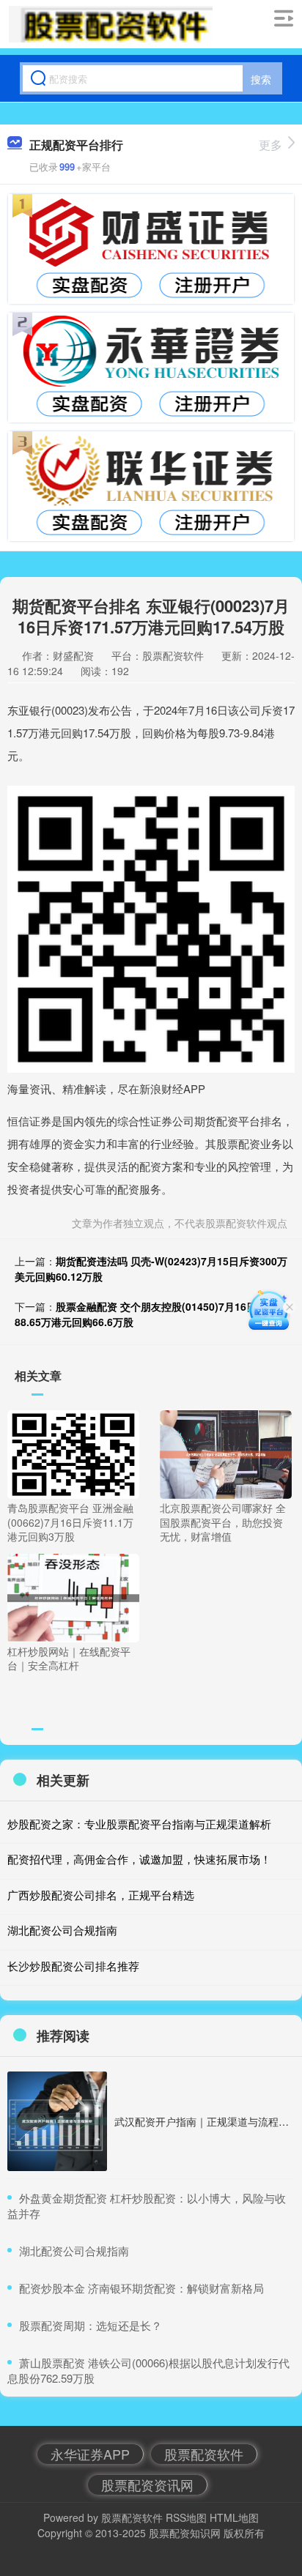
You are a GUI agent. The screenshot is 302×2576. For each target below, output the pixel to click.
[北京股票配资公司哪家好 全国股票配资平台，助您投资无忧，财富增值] (226, 1452)
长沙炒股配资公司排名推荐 (73, 1965)
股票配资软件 (203, 2453)
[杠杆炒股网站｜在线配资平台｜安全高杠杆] (73, 1596)
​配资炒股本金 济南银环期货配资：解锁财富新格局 (141, 2288)
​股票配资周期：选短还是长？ (90, 2325)
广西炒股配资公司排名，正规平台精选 (100, 1894)
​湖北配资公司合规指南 (74, 2250)
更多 (270, 144)
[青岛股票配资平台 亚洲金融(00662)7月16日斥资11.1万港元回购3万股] (73, 1452)
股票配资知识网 (185, 2532)
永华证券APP (90, 2453)
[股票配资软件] (111, 24)
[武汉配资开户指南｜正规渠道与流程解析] (57, 2121)
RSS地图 (186, 2517)
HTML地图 (234, 2517)
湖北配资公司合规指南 (62, 1929)
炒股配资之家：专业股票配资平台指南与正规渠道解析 (139, 1823)
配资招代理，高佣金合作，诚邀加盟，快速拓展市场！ (139, 1858)
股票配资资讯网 (147, 2484)
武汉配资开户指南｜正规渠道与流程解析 (206, 2121)
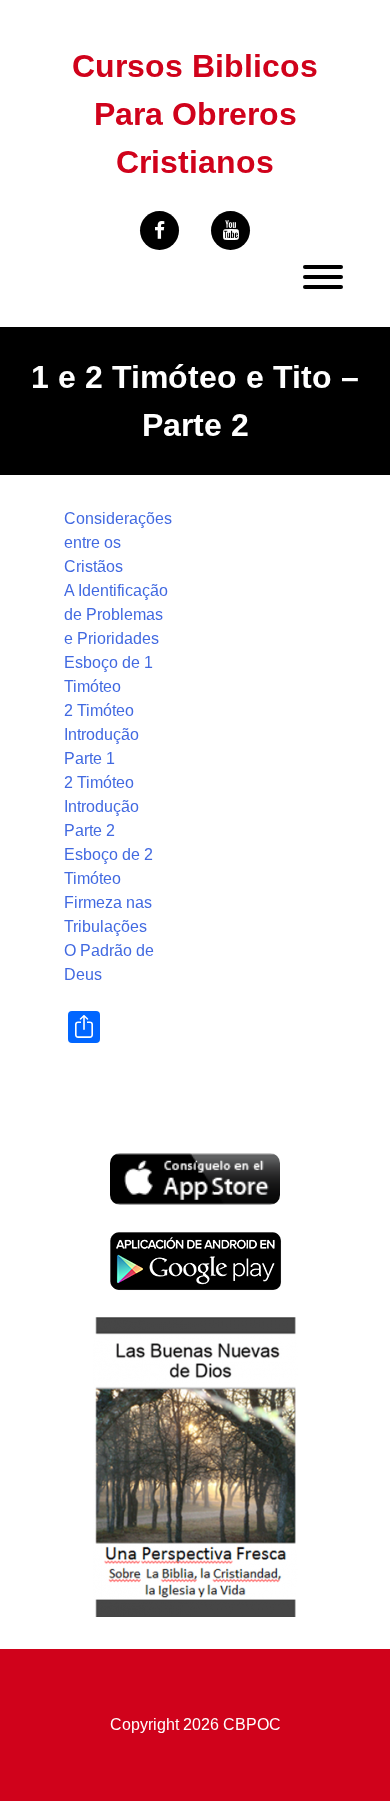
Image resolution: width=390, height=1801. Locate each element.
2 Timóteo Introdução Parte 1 (101, 734)
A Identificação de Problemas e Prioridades (116, 614)
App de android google (190, 1242)
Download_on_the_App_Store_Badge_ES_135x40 (195, 1164)
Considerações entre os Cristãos (118, 542)
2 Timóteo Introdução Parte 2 (101, 806)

****

◆ **Task objective**
The answer is the listing above restated word for word, pictures removed.

◆ **Reply**
You are a GUI agent. The screenshot is 302×2576. For each target below, output the pixel to click.
[北京股票配资公司哪家好 全国股票配资平台，助您投资无忧，财富增值] (226, 1452)
长沙炒股配资公司排名推荐 (73, 1965)
股票配资软件 (203, 2453)
[杠杆炒股网站｜在线配资平台｜安全高杠杆] (73, 1596)
​配资炒股本金 济南银环期货配资：解锁财富新格局 (141, 2288)
​股票配资周期：选短还是长？ (90, 2325)
广西炒股配资公司排名，正规平台精选 (100, 1894)
​湖北配资公司合规指南 (74, 2250)
更多 (270, 144)
[青岛股票配资平台 亚洲金融(00662)7月16日斥资11.1万港元回购3万股] (73, 1452)
股票配资知识网 (185, 2532)
永华证券APP (90, 2453)
[股票配资软件] (111, 24)
[武汉配资开户指南｜正规渠道与流程解析] (57, 2121)
RSS地图 (186, 2517)
HTML地图 (234, 2517)
湖北配资公司合规指南 (62, 1929)
炒股配资之家：专业股票配资平台指南与正规渠道解析 (139, 1823)
配资招代理，高佣金合作，诚邀加盟，快速拓展市场！ (139, 1858)
股票配资资讯网 (147, 2484)
武汉配资开户指南｜正规渠道与流程解析 (206, 2121)
Image resolution: width=390, height=1801. Locate each element.
2 Timóteo Introdução Parte 1 (101, 734)
A Identificação de Problemas e Prioridades (116, 614)
App de android google (190, 1242)
Download_on_the_App_Store_Badge_ES_135x40 (195, 1164)
Considerações entre os Cristãos (118, 542)
2 Timóteo Introdução Parte 2 (101, 806)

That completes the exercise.